Every bill creates winners and losers. Here's who stands to gain and who bears the cost.

Who Benefits

  • Civil-rights organizations and advocacy groups: they gain a formal institutional statement condemning the specific racialized image and a documented Congressional position that can be used in advocacy, reporting, and litigation contexts.
  • Communities targeted by racist tropes (particularly Black communities): the resolution creates an official record recognizing the harm of characterizing Black public figures in dehumanizing ways, which supports public accountability and corrective norms.
  • Sponsoring lawmakers and allied members: sponsors receive a visible policy and political vehicle to signal commitment to racial equity and to mobilize supporters who prioritize public rebuke for discriminatory conduct.
  • Scholars, historians, and the Congressional Record: the resolution inserts a formal institutional judgment into the permanent record, which matters for precedent, historical analysis, and future norm-setting.

Who Bears the Cost

  • The President (political and reputational cost): if adopted, the censure becomes a formal congressional judgment that opponents and media will cite; it does not remove power but can erode political standing and influence public perception.
  • White House staff implicated in posting: the resolution’s admonishment language raises the prospect of internal personnel consequences or public scrutiny, even though the House cannot directly discipline executive staff.
  • House floor time and institutional capital: debating and voting on a high-profile censure consumes floor time and can deepen partisan divides, potentially complicating coalition-building on other legislative priorities.
  • Social-media platforms and moderators: the incident and subsequent Congressional debate put platform content decisions under additional public scrutiny, pushing companies to defend or revise moderation policies and transparency practices.

Key Issues

The Core Tension

The core tension is between Congress’s duty to hold a President publicly accountable for racially abusive conduct and the constitutional limits on what Congress can practically do about such conduct without resorting to impeachment or other coercive measures; the resolution vindicates accountability norms but substitutes symbolic rebuke for enforceable remedies, which satisfies neither purely legal nor purely political expectations.

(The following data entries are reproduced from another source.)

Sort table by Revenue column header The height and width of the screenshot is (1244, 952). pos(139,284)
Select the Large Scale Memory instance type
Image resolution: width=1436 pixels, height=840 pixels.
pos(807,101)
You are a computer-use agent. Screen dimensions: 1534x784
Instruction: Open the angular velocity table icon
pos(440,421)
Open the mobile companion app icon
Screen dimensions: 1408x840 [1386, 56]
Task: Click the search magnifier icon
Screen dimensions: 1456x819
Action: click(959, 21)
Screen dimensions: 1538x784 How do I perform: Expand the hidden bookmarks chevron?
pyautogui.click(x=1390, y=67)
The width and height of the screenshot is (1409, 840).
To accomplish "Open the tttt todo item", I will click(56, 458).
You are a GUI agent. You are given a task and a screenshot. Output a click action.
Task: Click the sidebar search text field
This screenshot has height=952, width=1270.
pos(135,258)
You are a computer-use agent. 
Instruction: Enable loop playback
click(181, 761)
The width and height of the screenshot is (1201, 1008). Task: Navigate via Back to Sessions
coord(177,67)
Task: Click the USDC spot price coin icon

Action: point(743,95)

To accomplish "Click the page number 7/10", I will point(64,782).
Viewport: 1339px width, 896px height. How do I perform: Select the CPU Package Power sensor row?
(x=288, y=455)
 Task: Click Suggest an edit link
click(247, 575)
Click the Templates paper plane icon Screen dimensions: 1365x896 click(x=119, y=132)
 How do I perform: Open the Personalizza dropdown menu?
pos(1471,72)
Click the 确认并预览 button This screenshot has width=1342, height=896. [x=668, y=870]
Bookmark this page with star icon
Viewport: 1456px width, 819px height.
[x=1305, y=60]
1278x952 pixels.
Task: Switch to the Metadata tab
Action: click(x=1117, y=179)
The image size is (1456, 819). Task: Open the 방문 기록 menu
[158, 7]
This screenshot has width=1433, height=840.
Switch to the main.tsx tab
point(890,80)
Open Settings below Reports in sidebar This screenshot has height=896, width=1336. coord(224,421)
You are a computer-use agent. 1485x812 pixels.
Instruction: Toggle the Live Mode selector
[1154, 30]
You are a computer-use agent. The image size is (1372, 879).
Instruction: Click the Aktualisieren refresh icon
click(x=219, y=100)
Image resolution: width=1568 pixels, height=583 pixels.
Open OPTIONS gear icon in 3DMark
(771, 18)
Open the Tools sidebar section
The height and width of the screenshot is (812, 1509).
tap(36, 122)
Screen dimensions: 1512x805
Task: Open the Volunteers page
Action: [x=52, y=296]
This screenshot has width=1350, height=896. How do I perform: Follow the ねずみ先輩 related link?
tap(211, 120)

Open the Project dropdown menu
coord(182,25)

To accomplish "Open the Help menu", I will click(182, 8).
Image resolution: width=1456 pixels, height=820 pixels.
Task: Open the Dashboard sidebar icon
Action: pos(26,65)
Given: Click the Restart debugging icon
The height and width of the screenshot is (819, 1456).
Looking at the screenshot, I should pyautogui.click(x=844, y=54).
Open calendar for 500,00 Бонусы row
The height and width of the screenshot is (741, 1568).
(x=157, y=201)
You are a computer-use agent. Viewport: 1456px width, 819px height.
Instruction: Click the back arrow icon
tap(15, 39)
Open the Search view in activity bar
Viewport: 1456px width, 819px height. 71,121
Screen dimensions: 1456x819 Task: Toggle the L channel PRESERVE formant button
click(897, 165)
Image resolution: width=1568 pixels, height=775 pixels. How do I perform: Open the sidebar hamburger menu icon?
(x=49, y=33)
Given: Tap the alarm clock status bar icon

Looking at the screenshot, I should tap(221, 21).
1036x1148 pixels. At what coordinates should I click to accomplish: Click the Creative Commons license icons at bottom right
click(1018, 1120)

The principal implementation question is simple but consequential: a House censure is symbolic. The resolution declares wrongdoing and asks for an apology, but it gives no mechanism to compel an apology, adjudicate the factual claims about who posted the content, or discipline executive-branch staff.

If stakeholders want investigatory or disciplinary follow-up, that requires separate action—oversight hearings, subpoenas, or referrals to executive agencies—which this resolution does not itself create.

The resolution also raises separation-of-powers and enforcement ambiguities. By stating that the President’s behavior “violates the President’s oath of office,” it uses moral and constitutional language to justify political rebuke, but the House has limited tools short of impeachment to remedy alleged presidential misconduct.

That creates a tension between Congress’s interest in upholding norms and its constrained remedial toolkit: remedies available are reputational and institutional, not coercive. Finally, while the resolution attempts to address a specific incident tied to social-media communications, it does not resolve broader questions about how Congress will oversee or regulate executive social-media use, or which committees (if any) should lead any follow-up oversight.